I agree, as a temporary measure it could work. In terms of both security and education, it would probably be more effective than, for example, myetherwallet.com “you must read all these slides” on boarding. It would replace them with “you must read this slide and answer correctly to unlock this feature”, which is not the ideal solution but it might be a fun temporary one for now.
true - also the timing is really important. Directly after opening the app is a really bad time as people just click these dialogs away without reading them at all. It must come sneaky and unintrusive in between and split into very small chunks. I also found these MEW dialogs really annoying - had to click them away so often …
On android I would make small SnackBars aka “Answer this one question to gain security points.”
I agree with both of regarding 1) an education assessment is an intermediate solution until 2) we have better UI that doesn’t need explanation, which should be the goal.

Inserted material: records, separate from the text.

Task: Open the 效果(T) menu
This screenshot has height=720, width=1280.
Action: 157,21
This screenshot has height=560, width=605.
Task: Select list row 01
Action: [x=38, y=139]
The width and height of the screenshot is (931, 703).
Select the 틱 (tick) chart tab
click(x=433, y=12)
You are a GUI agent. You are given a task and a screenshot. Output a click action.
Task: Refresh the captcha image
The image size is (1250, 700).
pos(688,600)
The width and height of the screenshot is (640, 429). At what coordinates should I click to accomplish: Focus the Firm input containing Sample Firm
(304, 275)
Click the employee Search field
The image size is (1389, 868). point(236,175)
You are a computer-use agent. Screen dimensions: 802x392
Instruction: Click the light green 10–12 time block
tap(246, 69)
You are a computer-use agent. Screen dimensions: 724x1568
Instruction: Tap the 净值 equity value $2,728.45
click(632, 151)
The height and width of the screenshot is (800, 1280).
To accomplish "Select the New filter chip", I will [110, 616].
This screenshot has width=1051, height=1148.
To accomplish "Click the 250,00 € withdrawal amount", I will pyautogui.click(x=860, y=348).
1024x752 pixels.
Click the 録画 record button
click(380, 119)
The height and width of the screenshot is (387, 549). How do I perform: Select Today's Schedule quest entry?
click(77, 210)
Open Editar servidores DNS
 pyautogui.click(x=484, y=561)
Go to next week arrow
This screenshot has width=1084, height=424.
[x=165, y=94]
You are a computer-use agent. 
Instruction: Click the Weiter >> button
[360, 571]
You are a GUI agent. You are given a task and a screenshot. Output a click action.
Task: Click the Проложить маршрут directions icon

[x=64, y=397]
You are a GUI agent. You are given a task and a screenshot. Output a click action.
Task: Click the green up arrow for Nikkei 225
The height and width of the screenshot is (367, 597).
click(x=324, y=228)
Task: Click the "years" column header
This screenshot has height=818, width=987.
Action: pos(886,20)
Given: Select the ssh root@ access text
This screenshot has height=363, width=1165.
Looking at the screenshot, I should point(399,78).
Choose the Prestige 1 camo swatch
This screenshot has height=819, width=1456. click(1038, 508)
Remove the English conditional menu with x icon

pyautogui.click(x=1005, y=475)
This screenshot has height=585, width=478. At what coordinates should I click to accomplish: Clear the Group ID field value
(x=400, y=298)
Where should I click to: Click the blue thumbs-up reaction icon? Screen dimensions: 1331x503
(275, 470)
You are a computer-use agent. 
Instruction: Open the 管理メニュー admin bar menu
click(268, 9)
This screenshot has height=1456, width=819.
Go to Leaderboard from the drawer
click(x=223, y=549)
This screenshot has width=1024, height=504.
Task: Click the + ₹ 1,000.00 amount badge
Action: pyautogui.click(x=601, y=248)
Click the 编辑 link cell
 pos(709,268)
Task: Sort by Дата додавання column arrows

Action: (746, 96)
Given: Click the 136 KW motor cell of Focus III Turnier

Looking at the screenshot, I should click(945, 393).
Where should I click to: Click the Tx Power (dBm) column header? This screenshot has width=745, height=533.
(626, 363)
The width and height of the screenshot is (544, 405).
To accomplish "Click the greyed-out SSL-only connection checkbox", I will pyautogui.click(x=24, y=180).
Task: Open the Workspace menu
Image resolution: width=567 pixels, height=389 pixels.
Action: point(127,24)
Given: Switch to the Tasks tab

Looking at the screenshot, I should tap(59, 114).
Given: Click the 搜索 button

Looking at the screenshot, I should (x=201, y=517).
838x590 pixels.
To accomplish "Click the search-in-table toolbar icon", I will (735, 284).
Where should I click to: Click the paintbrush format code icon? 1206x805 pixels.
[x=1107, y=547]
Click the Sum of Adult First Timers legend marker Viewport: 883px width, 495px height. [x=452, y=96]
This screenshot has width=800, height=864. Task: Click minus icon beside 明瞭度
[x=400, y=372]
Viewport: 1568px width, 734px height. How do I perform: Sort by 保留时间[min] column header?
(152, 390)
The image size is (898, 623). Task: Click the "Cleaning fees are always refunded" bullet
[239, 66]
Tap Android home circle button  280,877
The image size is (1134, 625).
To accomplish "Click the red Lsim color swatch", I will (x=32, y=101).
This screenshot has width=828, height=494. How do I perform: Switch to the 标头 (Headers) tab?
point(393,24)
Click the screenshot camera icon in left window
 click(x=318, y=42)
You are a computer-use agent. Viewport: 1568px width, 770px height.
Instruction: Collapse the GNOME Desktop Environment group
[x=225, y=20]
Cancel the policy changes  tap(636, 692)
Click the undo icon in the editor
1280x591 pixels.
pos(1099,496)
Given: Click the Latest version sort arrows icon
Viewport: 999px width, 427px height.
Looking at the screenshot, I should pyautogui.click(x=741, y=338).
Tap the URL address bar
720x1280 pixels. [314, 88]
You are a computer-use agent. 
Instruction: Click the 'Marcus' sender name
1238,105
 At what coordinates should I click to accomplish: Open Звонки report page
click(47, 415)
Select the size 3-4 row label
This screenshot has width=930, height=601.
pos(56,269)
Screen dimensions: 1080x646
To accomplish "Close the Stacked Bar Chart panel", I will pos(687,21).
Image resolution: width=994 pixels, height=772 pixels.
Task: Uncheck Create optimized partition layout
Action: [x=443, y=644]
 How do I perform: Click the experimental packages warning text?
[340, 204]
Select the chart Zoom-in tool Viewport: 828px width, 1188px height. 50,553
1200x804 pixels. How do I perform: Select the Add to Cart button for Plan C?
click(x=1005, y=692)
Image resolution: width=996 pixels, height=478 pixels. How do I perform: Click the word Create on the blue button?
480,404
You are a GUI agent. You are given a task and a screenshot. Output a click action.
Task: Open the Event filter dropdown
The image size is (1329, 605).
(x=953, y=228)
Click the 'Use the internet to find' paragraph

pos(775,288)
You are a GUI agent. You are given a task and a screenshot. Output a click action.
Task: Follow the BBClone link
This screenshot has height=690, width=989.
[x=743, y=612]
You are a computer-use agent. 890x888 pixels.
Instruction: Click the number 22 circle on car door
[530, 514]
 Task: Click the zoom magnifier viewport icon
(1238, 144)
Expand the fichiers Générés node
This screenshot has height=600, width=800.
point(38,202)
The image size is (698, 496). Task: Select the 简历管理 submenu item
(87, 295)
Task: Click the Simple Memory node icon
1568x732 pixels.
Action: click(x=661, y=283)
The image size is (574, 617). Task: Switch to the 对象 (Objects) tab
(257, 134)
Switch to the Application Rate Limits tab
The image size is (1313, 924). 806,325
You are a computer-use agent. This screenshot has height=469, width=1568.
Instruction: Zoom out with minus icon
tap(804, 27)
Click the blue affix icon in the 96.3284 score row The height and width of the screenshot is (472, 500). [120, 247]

I would like to add that imToken/Wallet apps and MEW are fundamentally different from the user perspective and therefore would need different approaches regarding education, if at all.
MEW is ‘one-time use interface’ vs. wallet apps are ‘one time setup and then use’.
In MEW the education assessment therefore shows repeatedly and for experienced users vs. wallets, where it shows one time.
also the timing is really important
In imToken you are able to use the app without taking the quiz, but with limited capabilities. When you e.g. get to the point where you want to add an additional wallet address, you will get reminded to take the quiz. Again, not optimal, but better than a popup on first app start IMO.
To 1.) better UI and 2.) restricting features to QUIZ-token holders, I would add 3.) education through games.
Having fun is a better learning environment than force. Still we’d need to force users to have fun.
The wallet app should take new users through the app - Force new users to make a transaction and exchange a (worthless) token. And at certain views, it explains the concept of private & public keys, etc. Users wouldn’t be able to skip the tutorial. It could be made fun, too - depending on the target group. Could be a mascot, à la Clippy, guiding users through the app. @p0s i am sure, Chinese would love a mascot.
You can be our security mascot!